I would typically use something like this:
SELECT
collections.collectionid as collectionid,
photos.name as photo_name,
songs.name as song_name
FROM collections
LEFT JOIN photos ON collections.collectionid = photos.collectionid
LEFT JOIN songs ON collections.collectionid = songs.collectionid
WHERE collections.collectionid = 14
Of course, left-joining one table to two other tables, if the first join results in M
rows and the second in N
rows, gives M * N
rows. This would seem suboptimal in terms of database-traffic and performance.
+--------------+------------+-----------+
| collectionid | photo_name | song_name |
+--------------+------------+-----------+
| 14 | 'x' | 'a' | \
| 14 | 'x' | 'b' | - Each photo is returned 3 times,
| 14 | 'x' | 'c' | / because 3 songs are returned.
| 14 | 'y' | 'a' | \
| 14 | 'y' | 'b' |
| 14 | 'y' | 'c' | /
+--------------+------------+-----------+
Alternatively, you can perform two selects: two separate queries, each joining collections
to a different table, giving M + N
rows:
SELECT
collections.collectionid as collectionid
song.name as song_name
FROM collections
LEFT JOIN songs on collections.collectionid = songs.collectionid
WHERE collections.collectionid = 14
and:
SELECT
collections.collectionid as collectionid
photos.name as photo_name
FROM collections
LEFT JOIN photos on collections.collectionid = photos.collectionid
WHERE collections.collectionid = 14
giving:
+--------------+------------+ +--------------+------------+
| collectionid | song_name | | collectionid | photo_name |
+--------------+------------+ +--------------+------------+
| 14 | 'a' | | 14 | 'x' |
| 14 | 'b' | | 14 | 'y' |
| 14 | 'c' | +--------------+------------+
+--------------+------------+
My question: What is the best way to handle this?
Neither of the above seems optimal. So, is there another way that results in M + N
rows, yet can be done in a single query?
Upvotes: 5
Views: 5924
Reputation: 50970
Your first option (two independent JOINs) doesn't seem to provide you with a very useful result set (because the two subsidiary tables produce a semi-cartesian product and you have to de-duplicate the results in your application code).

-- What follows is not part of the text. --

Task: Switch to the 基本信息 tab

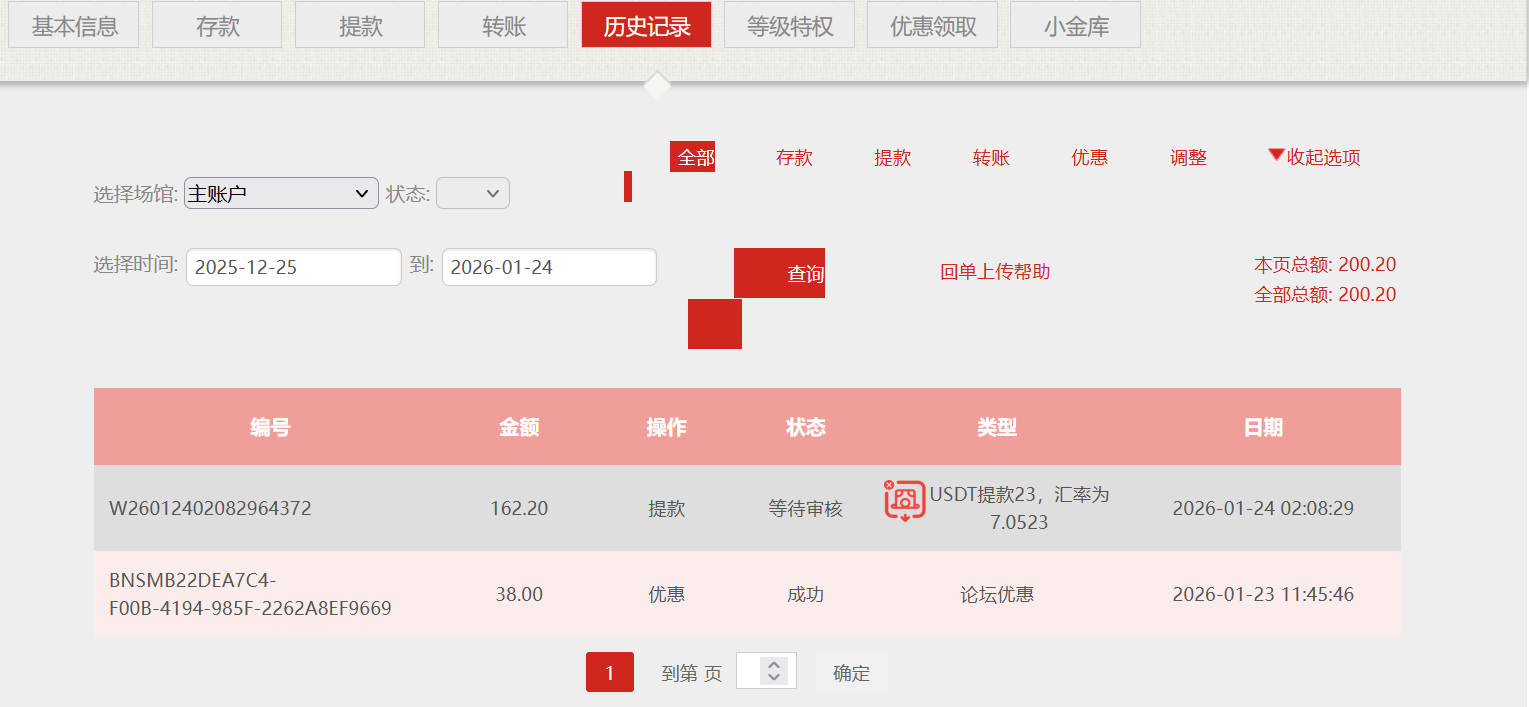Action: click(x=73, y=24)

The second option (two separate queries) is okay, unless you want to treat the results of the two queries as a single set for presentation purposes (for instance, sort them all together by a date field).

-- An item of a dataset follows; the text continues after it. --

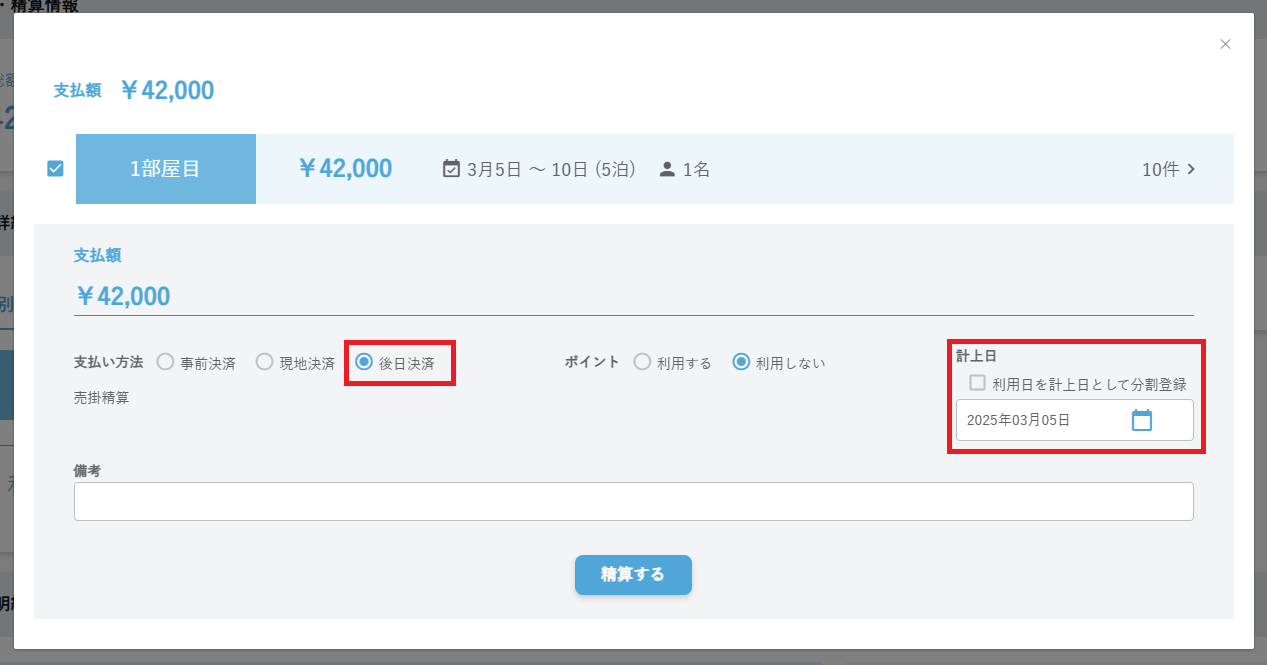Image resolution: width=1267 pixels, height=665 pixels.
Task: Click the 精算する button
Action: (633, 575)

The best solution, I think, is to combine the two queries into one with UNION ALL
, producing a single result set with only the rows you actually want:
SELECT
collections.collectionid as collectionid,
photos.name as photo_name,
'photo' as document_type
FROM collections
LEFT JOIN photos on collections.collectionid = photos.collectionid
WHERE collections.collectionid = 14
UNION ALL
SELECT
collections.collectionid as collectionid,
song.name as photo_name
'song' as document_type
FROM collections
LEFT JOIN songs on collections.collectionid = songs.collectionid
WHERE collections.collectionid = 14
This kind of result set can be ORDERed BY
any field across the entire, combined set of records, allowing (for instance) to get the 20 most recent documents attached to the collection regardless of what type they are.
Upvotes: 5
Reputation: 30155
It does seem that the relationship between photos and permissions is undefined, which results in the cross-join you speak of. Yes, at face value, doing two queries is better than what you have. However, the real question is why do photos and permissions have no key-based relationship?

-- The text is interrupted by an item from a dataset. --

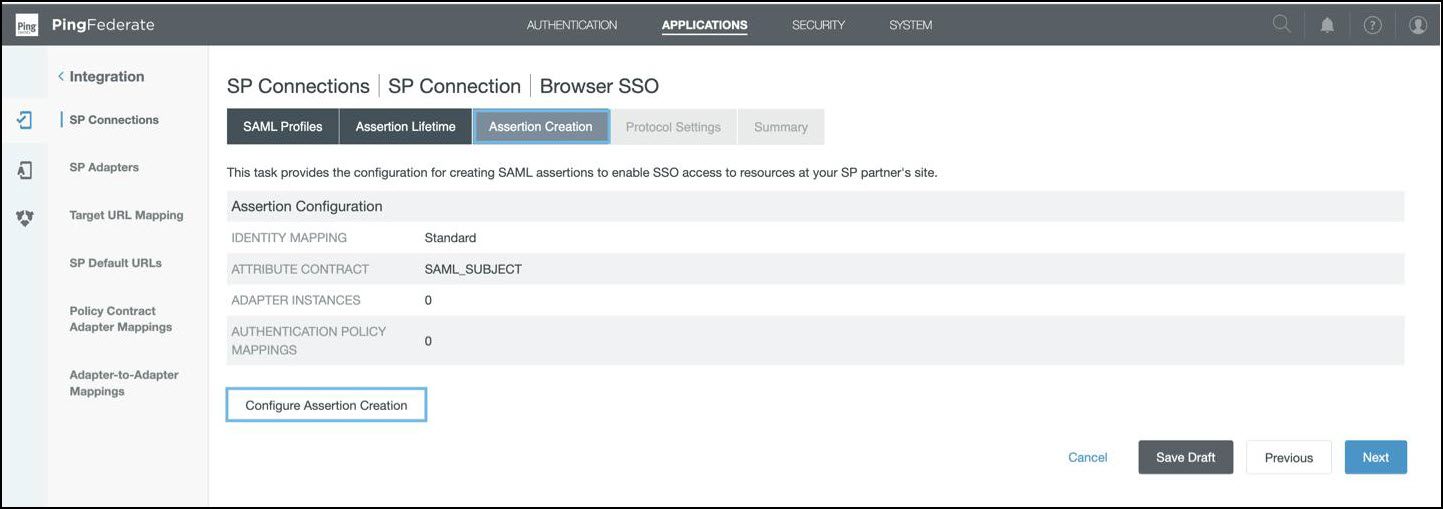Screen dimensions: 1443x509
Task: Click the Cancel link
Action: coord(1087,457)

But perhaps I'm not understanding your overall schema. Perhaps all the permissions pertain to a single user. If yes, then I'd consider placing all the permissions on a single row (of several columns or in an XML blob), rather than in several rows. Doing so would permit a single query to fetch all the values without resulting in an unintentional cross-join.
Upvotes: 0